Marlen Hobrack
» Klassenbeste
Autorin: | Marlen Hobrack |
Titel: | Klassenbeste |
Ausgabe: | Hanser Verlag Berlin 2022 |
Erstanden: | antiquarisch |
Marlen Hobrack fordert, die Karten auf den Tisch zu legen, also sich einzugestehen, dass unsere Gesellschaft nicht dadurch gerechter wird, dass es Einzelnen gelungen ist, aus ihrem Herkunftsmilieu aufzusteigen. »Unsere Gesellschaft wird erst dann eine gerechte sein, wenn Klassenunterschiede nicht länger existieren.« (S. 213).
Marlen Hobrack, Jahrgang 1986, geboren in Bautzen, sagt über sich, dass sie in einem Haushalt groß geworden ist, in dem keine Bücher gelesen wurden. Und jetzt ist sie selbst Autorin, und stellt in ihrem Buch dar, wie Herkunft unsere Gesellschaft spaltet. »Herkunft klebt wie Scheiße am Schuh … Herkunft ist kein Ort, an dem wir wurzeln, sondern eine Art Reisegepäck.« (S. 209).

#### Aufgabenbeschreibung
Geben Sie den Ausgangstext vollständig und wortgetreu wieder. Maßgeblich ist allein der Ausgangstext.

#### Ausgangsdaten
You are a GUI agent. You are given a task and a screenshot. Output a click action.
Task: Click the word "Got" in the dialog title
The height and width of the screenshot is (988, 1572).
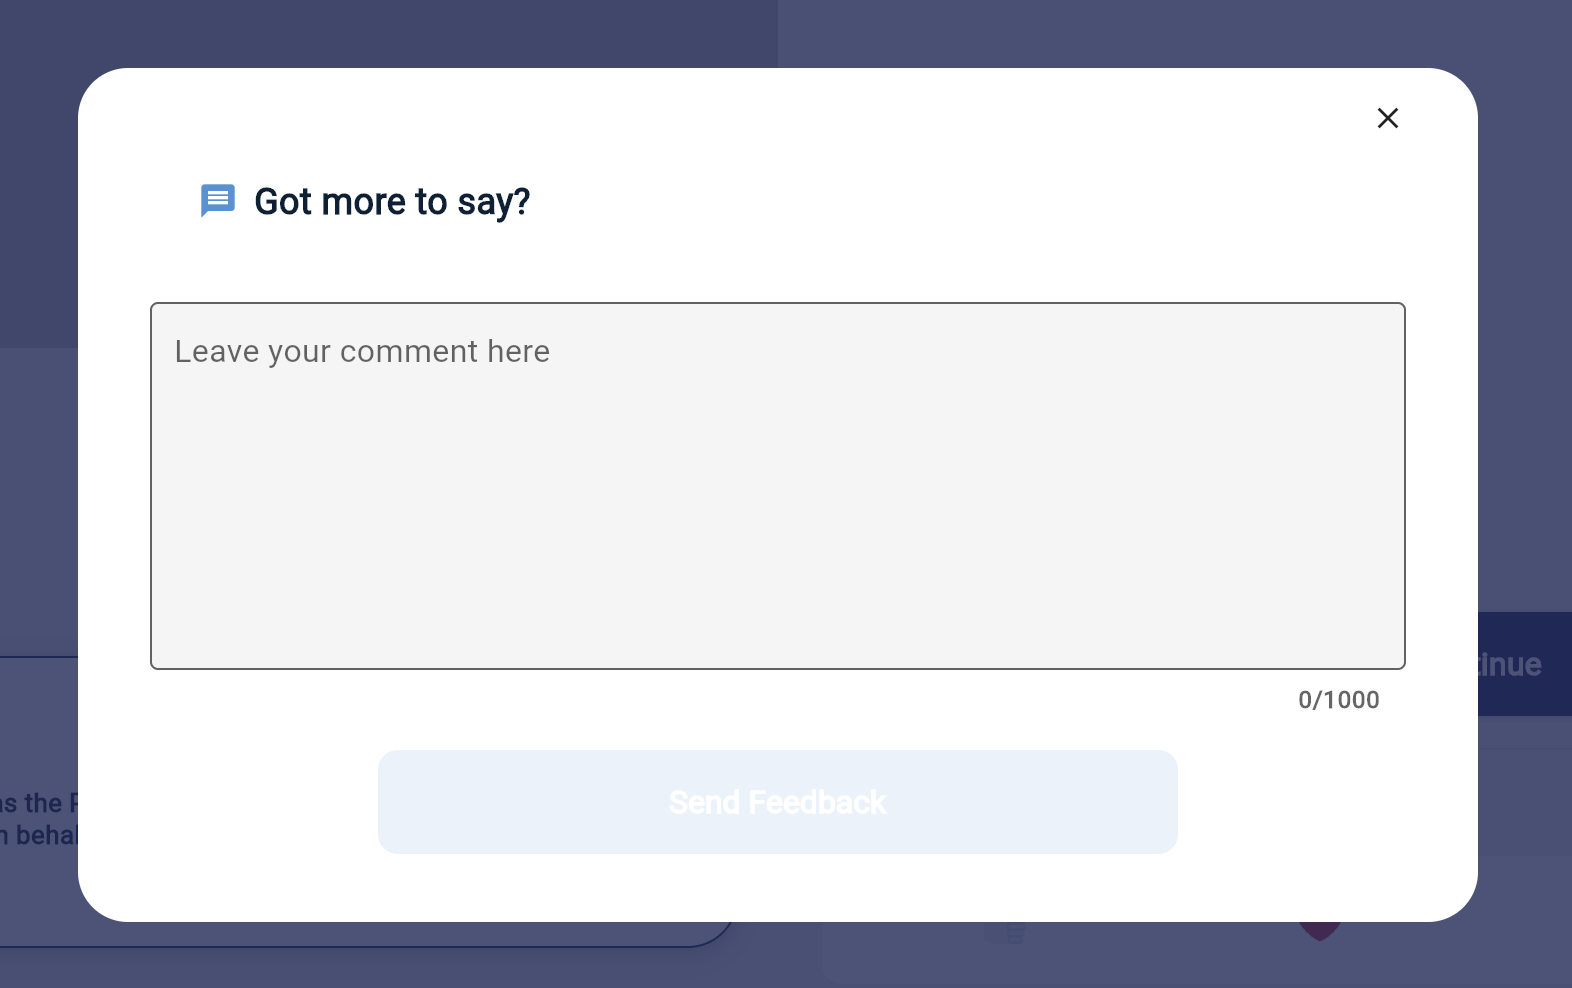283,202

#### Ergebnis
Marlen Hobrack
» Klassenbeste
Autorin: | Marlen Hobrack |
Titel: | Klassenbeste |
Ausgabe: | Hanser Verlag Berlin 2022 |
Erstanden: | antiquarisch |
Marlen Hobrack fordert, die Karten auf den Tisch zu legen, also sich einzugestehen, dass unsere Gesellschaft nicht dadurch gerechter wird, dass es Einzelnen gelungen ist, aus ihrem Herkunftsmilieu aufzusteigen. »Unsere Gesellschaft wird erst dann eine gerechte sein, wenn Klassenunterschiede nicht länger existieren.« (S. 213).
Marlen Hobrack, Jahrgang 1986, geboren in Bautzen, sagt über sich, dass sie in einem Haushalt groß geworden ist, in dem keine Bücher gelesen wurden. Und jetzt ist sie selbst Autorin, und stellt in ihrem Buch dar, wie Herkunft unsere Gesellschaft spaltet. »Herkunft klebt wie Scheiße am Schuh … Herkunft ist kein Ort, an dem wir wurzeln, sondern eine Art Reisegepäck.« (S. 209).